СПИСОК ЗАДАНИЙ:
• a. Выведите без изменений часть отрывка о Пушкине и Гомере от слов «С такой именно» до слов «из рук Творца.» включительно.
• b. Допишите, пожалуйста, отрывок о Пушкине и Гомере, начав сразу после его последнего предложения.

ОТРЫВОК ДЛЯ ЧТЕНИЯ:
========================
С такой именно простотою описывает Гомер картины эллинской жизни, также не заботясь о прекрасном – рассказывая, как его герои едят, спят, умываются, как царская дочь Навзикая полощет белье на речке, – и все выходит прекрасным, как из рук Творца.

В поэзии Пушкина и Гомера чувствуется спокойствие природы. Здесь и вдохновение – не восторг, а последнее безмолвие страсти, последняя тишина сердца. Пушкин, как мыслитель, хорошо сознавал эту необходимость спокойствия во всяком творчестве, и эти слова, в которых он противополагает вдохновение восторгу, может быть, дают ключ к самому сердцу его музы: «Критик смешивает вдохновение с восторгом. Вдохновение есть расположение души к живейшему принятию впечатлений и соображению понятий, следственно, и объяснению оных. Вдохновение нужно в геометрии, как и в поэзии. Восторг исключает спокойствие, необходимое условие прекрасного. Восторг не предполагает силы ума, располагающего частями в отношении к целому. Восторг непродолжителен, непостоянен, следовательно, не в силах произвесть истинное, великое совершенство. Гомер неизмеримо выше Пиндара. Ода стоит на низших ступенях творчества. Она исключает постоянный труд, без коего нет истинно великого».
========================
ЗАПИСАННЫЕ ДАННЫЕ:
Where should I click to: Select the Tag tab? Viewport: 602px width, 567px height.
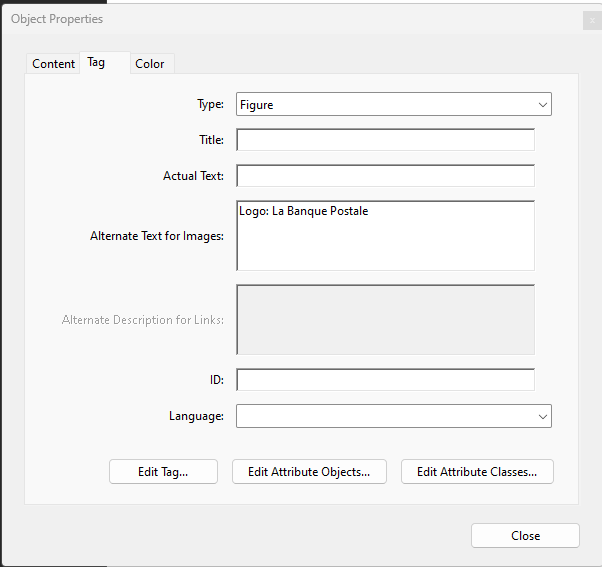96,62
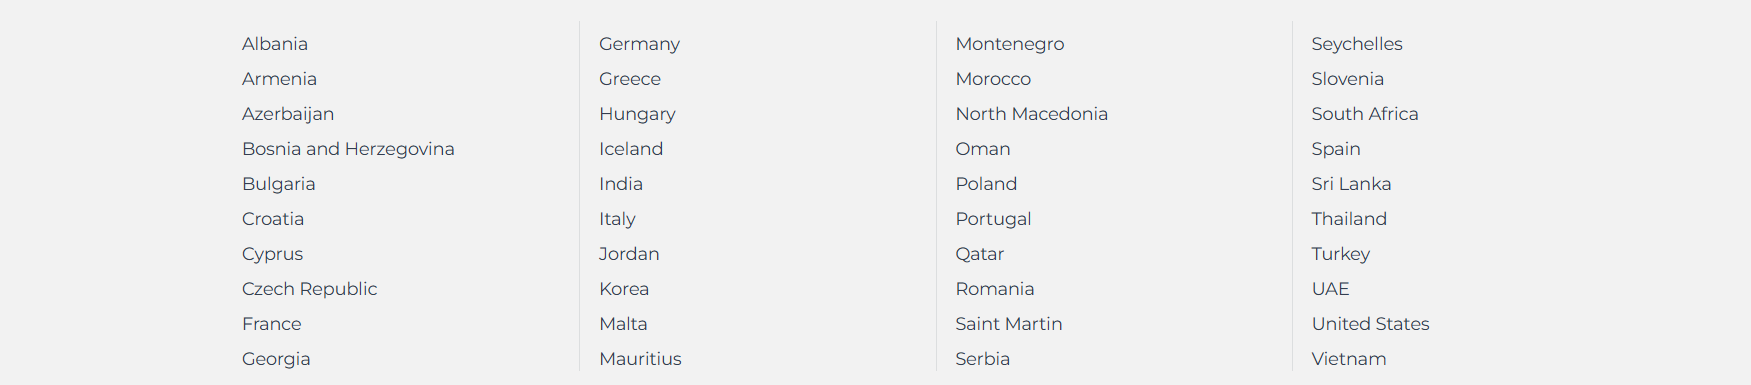The width and height of the screenshot is (1751, 385).
Task: Click the South Africa link
Action: click(x=1365, y=114)
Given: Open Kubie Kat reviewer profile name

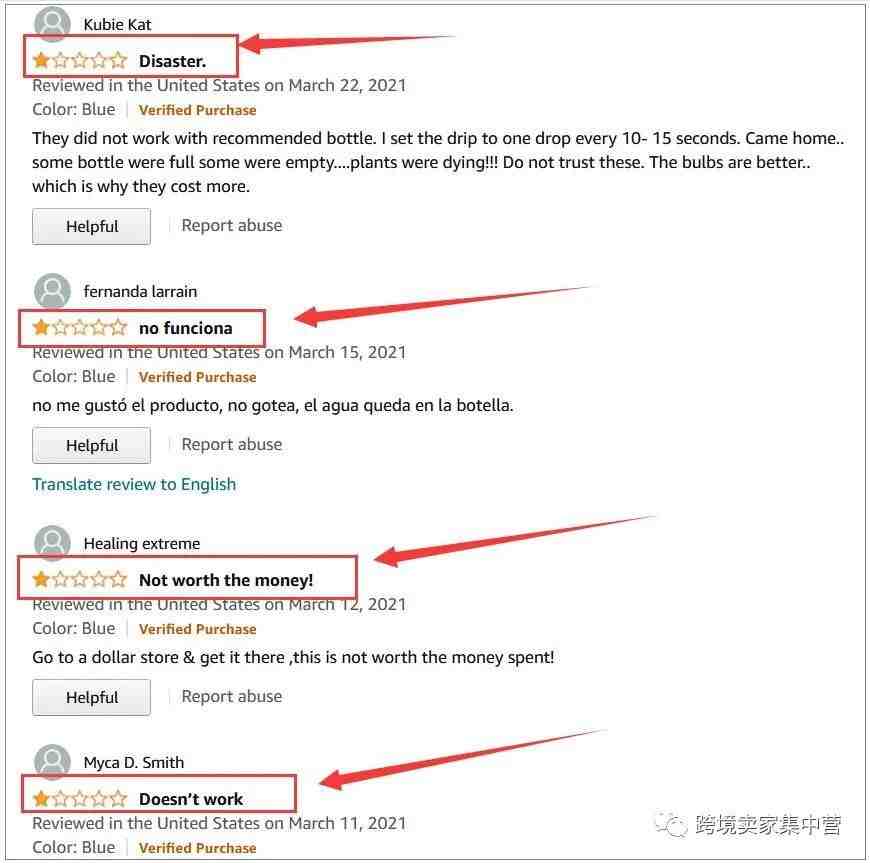Looking at the screenshot, I should (117, 24).
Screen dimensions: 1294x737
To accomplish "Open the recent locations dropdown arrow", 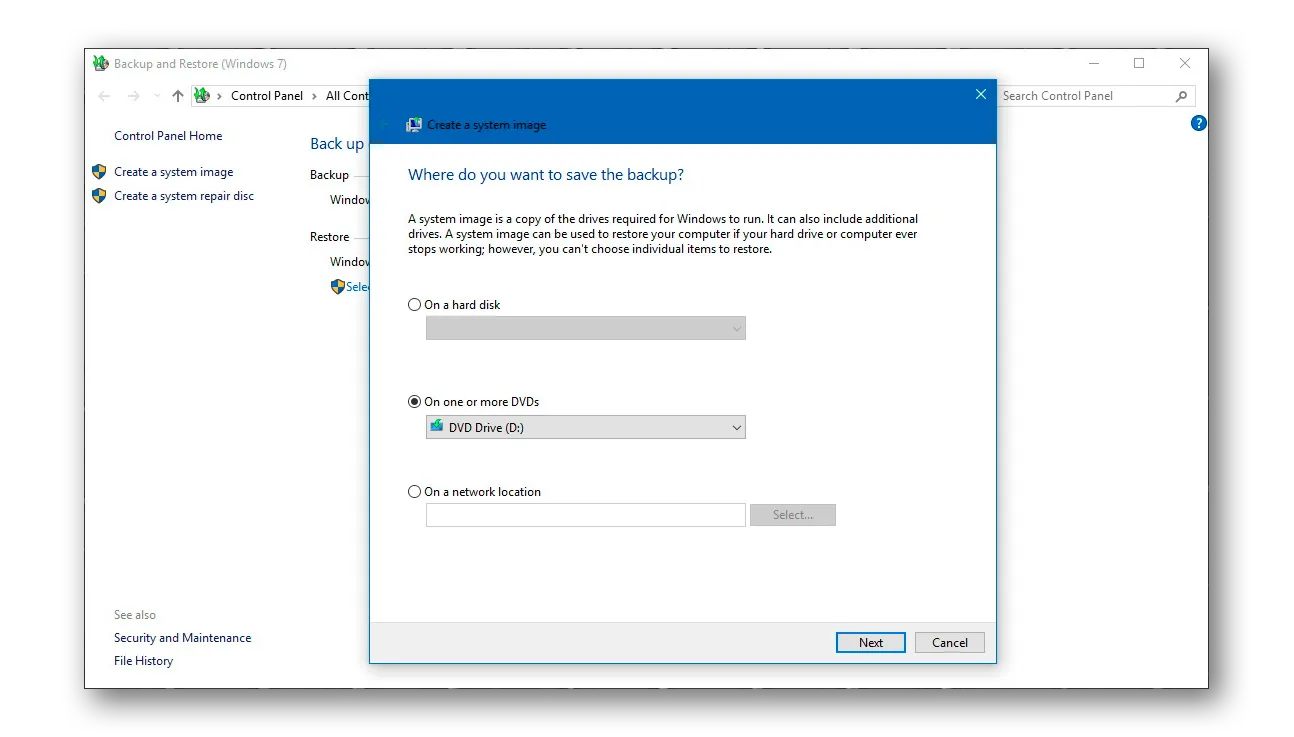I will click(x=156, y=97).
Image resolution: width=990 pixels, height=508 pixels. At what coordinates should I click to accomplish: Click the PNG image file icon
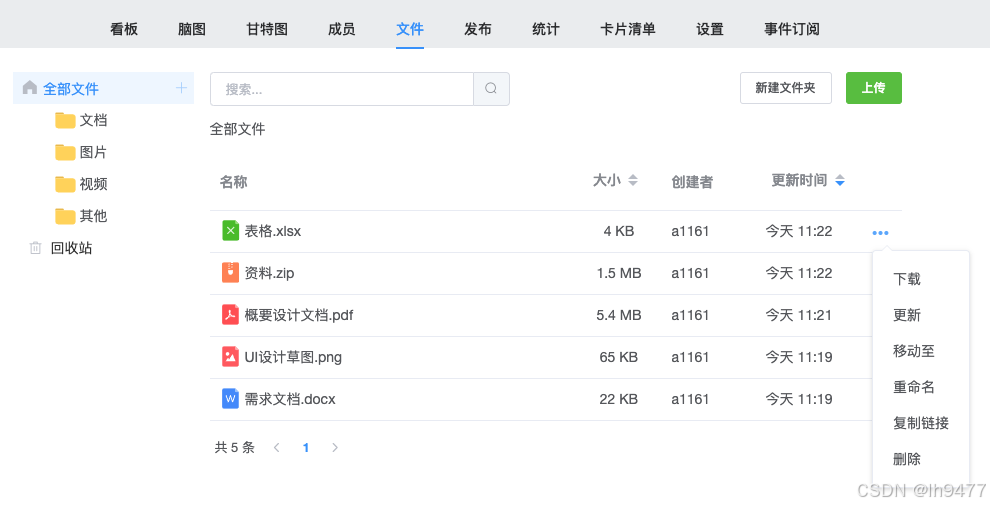[230, 357]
========================
ПИСЬМЕННЫЕ ОТВЕТЫ:
• a.
С такой именно простотою описывает Гомер картины эллинской жизни, также не заботясь о прекрасном – рассказывая, как его герои едят, спят, умываются, как царская дочь Навзикая полощет белье на речке, – и все выходит прекрасным, как из рук Творца.

• b.
В XIX веке, накануне шопенгауэрского пессимизма, проповеди усталости и буддийского отречения от жизни, Пушкин в своей простоте – явление единственное, почти невероятное. Он один преодолевает дисгармонию Байрона, достигает самообладания, вдохновения без восторга и веселия в мудрости – этого последнего дара богов.

 
Что смолкнул веселия глас?
Раздайтесь, вакхальны припевы!..
…………………………………
Так ложная мудрость мерцает и тлеет
Пред солнцем бессмертным ума.
Да здравствует солнце, да скроется тьма!
 

Таким он был и в жизни: простой, веселый, менее всего походивший на сурового проповедника или философа, – этот беспечный арзамасский «Сверчок», «Искра», – маленький, подвижный, с безукоризненным изяществом манер и сдержанностью светского человека, с негритянским профилем, с голубыми глазами, которые сразу меняли цвет, становились темными и глубокими в минуты вдохновенья. Таким описывает его Смирнова. Тихие беседы Пушкин любит обрывать смехом, неожиданною шуткою, эпиграммой. Между двумя разговорами об истории, религии, философии все члены маленького избранного общества веселятся, устраивают импровизированный маскарад, бегают, шалят, смеются, как дети. И самый резвый из них, зачинщик самых веселых школьнических шалостей – Пушкин. Он всех заражает смехом. «В тот вечер, – записывает однажды Смирнова, – Сверчок (т. е. Пушкин) так смеялся, что Марья Савельевна, разливая чай, объявила ему, что когда будет умирать – для храбрости пошлет за ним».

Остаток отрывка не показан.